Voz Inicial

Voz Inicial inaugura uma nova fase na poesia de António Ramos Rosa, na passagem de uma escrita que, nos dois volumes surgidos no final da década de 50, O Grito Claro e Viagem Através de uma Nebulosa, denunciava o efeito dos condicionalismos sociopolíticos sobre a consciência individual, para uma aventura poética marcada por certas preocupações, designadamente a "procura da nudez, da essencialidade do mundo original e elementar" e a "reflexão sobre o ato poético", sobre a "natureza verbal da poesia" (MARTINHO, Fernando J. B. - Tendências Dominantes da Poesia Portuguesa da Década de 50, Lisboa, Colibri, 1996, p. 244).

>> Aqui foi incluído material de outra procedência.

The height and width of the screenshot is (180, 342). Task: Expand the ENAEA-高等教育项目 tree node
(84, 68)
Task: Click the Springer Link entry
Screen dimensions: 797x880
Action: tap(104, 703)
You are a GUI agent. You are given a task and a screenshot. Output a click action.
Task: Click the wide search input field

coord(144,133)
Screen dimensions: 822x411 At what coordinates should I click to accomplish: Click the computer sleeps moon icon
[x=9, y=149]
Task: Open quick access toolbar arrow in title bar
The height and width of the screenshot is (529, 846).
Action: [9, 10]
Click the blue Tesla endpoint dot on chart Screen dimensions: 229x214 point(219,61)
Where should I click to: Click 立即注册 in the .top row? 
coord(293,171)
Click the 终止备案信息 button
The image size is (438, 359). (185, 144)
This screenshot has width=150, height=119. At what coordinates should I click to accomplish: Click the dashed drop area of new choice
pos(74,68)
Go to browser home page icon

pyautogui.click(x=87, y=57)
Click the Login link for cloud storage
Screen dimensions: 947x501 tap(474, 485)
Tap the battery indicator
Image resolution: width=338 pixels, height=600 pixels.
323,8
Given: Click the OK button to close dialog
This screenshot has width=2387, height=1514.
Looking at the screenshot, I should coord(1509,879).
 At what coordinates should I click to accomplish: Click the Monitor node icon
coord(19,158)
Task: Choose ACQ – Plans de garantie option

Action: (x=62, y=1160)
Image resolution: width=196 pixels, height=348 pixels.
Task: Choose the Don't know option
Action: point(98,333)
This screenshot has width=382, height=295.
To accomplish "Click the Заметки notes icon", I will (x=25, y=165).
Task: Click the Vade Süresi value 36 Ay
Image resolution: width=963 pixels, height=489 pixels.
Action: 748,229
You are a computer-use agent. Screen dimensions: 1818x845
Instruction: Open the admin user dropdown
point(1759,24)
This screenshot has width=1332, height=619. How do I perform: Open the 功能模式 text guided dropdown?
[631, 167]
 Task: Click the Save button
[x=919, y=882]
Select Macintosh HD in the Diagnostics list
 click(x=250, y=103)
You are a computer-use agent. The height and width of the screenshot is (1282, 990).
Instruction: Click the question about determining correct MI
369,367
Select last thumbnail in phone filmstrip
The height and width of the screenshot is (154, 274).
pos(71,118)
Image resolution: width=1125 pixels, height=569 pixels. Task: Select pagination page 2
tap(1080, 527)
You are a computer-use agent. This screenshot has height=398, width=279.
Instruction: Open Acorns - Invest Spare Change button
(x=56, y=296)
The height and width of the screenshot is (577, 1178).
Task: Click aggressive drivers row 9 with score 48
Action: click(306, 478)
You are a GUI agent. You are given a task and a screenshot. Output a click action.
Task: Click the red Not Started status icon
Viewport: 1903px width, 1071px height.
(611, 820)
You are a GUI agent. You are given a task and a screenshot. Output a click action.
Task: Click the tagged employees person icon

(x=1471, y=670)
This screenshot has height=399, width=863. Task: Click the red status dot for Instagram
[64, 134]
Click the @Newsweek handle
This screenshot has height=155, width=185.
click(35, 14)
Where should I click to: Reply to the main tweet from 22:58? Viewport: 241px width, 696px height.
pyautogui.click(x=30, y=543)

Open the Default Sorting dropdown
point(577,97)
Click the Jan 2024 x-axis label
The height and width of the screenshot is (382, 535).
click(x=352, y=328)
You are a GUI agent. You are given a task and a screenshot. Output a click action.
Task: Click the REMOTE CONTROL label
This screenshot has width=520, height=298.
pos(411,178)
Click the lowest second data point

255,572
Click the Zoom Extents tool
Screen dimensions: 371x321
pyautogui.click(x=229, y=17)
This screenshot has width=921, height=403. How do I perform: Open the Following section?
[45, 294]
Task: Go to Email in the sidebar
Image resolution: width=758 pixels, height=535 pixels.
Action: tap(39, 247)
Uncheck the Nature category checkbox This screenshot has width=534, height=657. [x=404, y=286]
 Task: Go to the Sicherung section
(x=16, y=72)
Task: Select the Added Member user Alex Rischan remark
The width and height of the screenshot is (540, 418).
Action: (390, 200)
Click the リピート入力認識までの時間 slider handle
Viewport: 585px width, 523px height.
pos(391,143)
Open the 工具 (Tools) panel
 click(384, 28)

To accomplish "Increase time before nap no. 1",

Com efeito, a atenção conferida à espessura ontológica evocada ou criada pela palavra "sem mais" (cf. "A Palavra": "A que mais se prolonga / termina e continua / A que abre um espaço e dança / a que se quebra e é uma / e só lisa espada / Ó palavra que duras / no teu ar e nas pedras / brilhas só quando passas / respiras continuas / ó palavra sem mais" in Voz Inicial), colocará António Ramos Rosa na linhagem de um lirismo depurado, exigente, atento ao poder da palavra no conhecimento ou na fundação de um real dificilmente dizível ou inteligível, e fará do autor de Voz Inicial um dos paradigmas da poesia portuguesa dos anos 60, década inaugurada com o projeto Poesia 61, até certo ponto afim da sua arte poética. Numa poesia que, a partir de Voz Inicial, segundo Eduardo Lourenço, "enfim, volta costas com clarividente propósito ao mesmo tempo ao ideologismo críptico e metafórico da segunda fase do neorrealismo, como ao abandono imagético do surrealismo [...] é ao rés das coisas e quase além delas, na zona de contacto difícil de evocar, entre o que ainda não é "eu" nem "coisa", mas donde um e outra se levantam, que Ramos Rosa instala a nova aventura do imaginário português." (LOURENÇO, Eduardo - Tempo e Poesia, Porto, Inova, p. 221.)